Gladstone Hotel Elevator Button Plate. The great 20th Century French-American designer, Raymond Loewy, had a tremendous influence on streamlined-looking fashionable product and industrial designs, including decorative hardware plates for light switches, electrical outlets and the very special solid bronze elevator stop button plates of Canada’s magnificently restored Gladstone Hotel.

Loewy’s influence was without precedence. His own original designs included the iconic 1934 locomotive for the Pennsylvania Railroad and the Greyhound Silversides motor coach of 1940. He affected all forms of interior fashion, from the late 1920s to the 1950s. Other designers copied his streamlined look in electrical plates, toasters, radios, clocks, chrome furniture and Bakelite cabinet knobs and pulls.

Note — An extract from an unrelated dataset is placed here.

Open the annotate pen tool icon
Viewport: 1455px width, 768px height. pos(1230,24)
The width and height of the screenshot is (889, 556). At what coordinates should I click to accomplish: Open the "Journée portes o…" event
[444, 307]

The Toronto Gladstone Hotel was built in 1889 in the high Victorian Richardsonian Romanesque elaborate style. Its 1907 Edwardian elevator likely originally had utilitarian or decorative stop button plates for each floor, but at a later date, probably around 1930, had new bronze late-Art Deco Streamline Moderne design plates installed for each floor.

The Gladstone was restored in 2004 and 2005, led by the talented Canadian architect, Eberhard Zeidler, retaining the button plates. The Streamline Moderne style emphasizes speed and efficiency, ideal for elevator push buttons with plates that suggest quickly moving elevators. Raymond Loewy was famous for his opinion that good design should distract from “noise and vibrations”, no doubt typical of an elevator in motion!